Object Description
This is a magnificent museum quality antique hand-coloured map of Italy, dating from 1814.
This historic and very rare map was drawn and engraved by R. Scott for Thomsons, New General Atlas, Edinburgh.
The map is very detailed and the various colours – yellow, grey and green – beautifully highlight the different natural and political divisions of Italy as it was before the Italian Unification which was completed in 1870.
The top right corner has a further small map of the Island of Elba which is accentuated in red.
It is signed ‘R. Scott Sculpt.’ in the bottom right corner and is numbered ’26’.
This map is very clean and is set in a beautiful ebonised and gilded frame.
Add this fascinating antique map to a special wall in your home and this historic fine art will decorate your wall for years to come.
Condition:
In excellent condition, please see photos for confirmation of condition.
Dimensions in cm:
Height 77.5 x Width 60 x Depth 2
Dimensions in inches:
Height 30.5 x Width 23.6 x Depth 0.8
Robert Scott (13 November 1777–1841) was a Scottish engraver. The son of Grizell and Robert Scott, he was born on 13 November 1777 at Lanark, where his father was a skinner. He attended the grammar school at Musselburgh, and at the age of ten was articled to Andrew Robertson, an engraver at Edinburgh; there he also worked in the Trustees’ Academy. Among his pupils were John Burnet, John Horsburgh, and James Stewart. He died early in 1841.

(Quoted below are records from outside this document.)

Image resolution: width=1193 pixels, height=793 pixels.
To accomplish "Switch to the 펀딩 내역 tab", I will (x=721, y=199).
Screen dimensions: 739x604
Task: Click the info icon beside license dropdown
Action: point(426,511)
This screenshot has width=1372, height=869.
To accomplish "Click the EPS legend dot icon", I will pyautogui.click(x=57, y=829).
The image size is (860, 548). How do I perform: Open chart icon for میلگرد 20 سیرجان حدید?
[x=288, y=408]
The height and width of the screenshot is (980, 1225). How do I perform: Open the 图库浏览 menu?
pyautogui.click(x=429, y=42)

Scott first became known for some plates in James Anderson of Herminston’s The Bee for 1793 and 1794, and a set of Views of Seats and Scenery chiefly in the Environs of Edinburgh, from drawings by Alexander Carse and Andrew Wilson, published in 1795 and 1796. He made the most of his abilities, and was known in his day for his small book illustrations; he carried on a manufactory in Parliament Stairs, Edinburgh, employing many assistants.
Scott’s most significant work was in landscape. He engraved the illustrations to George Barry’s History of the Orkney Islands, 1805, and to Scenery of Allan Ramsay’s Gentle Shepherd, 1808; he also for many years contributed plates to the Scots Magazine, and put in the landscape backgrounds of some of those for John Bell’s Poets of Great Britain.

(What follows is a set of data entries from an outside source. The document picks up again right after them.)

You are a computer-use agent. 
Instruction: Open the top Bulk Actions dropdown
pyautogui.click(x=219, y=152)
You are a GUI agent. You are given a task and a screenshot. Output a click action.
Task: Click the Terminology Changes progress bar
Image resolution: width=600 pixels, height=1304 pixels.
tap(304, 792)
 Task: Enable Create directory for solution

He was employed by Henry Mozley, publisher at Gainsborough (the father of Thomas Mozley and James Bowling Mozley), for whose edition of James Thomson’s The Seasons (1804), he engraved four plates after John Burnet. Scott’s last work was a set of twenty views of ‘Scenery of Edinburgh and Midlothian,’ 1838, from drawings by his son, William Bell Scott. By his final years he had obtained a prestigious studio at 65 Princes Street and was living at 15 Lauriston Street in the Tollcross area of Edinburgh. Both buildings are now demolished.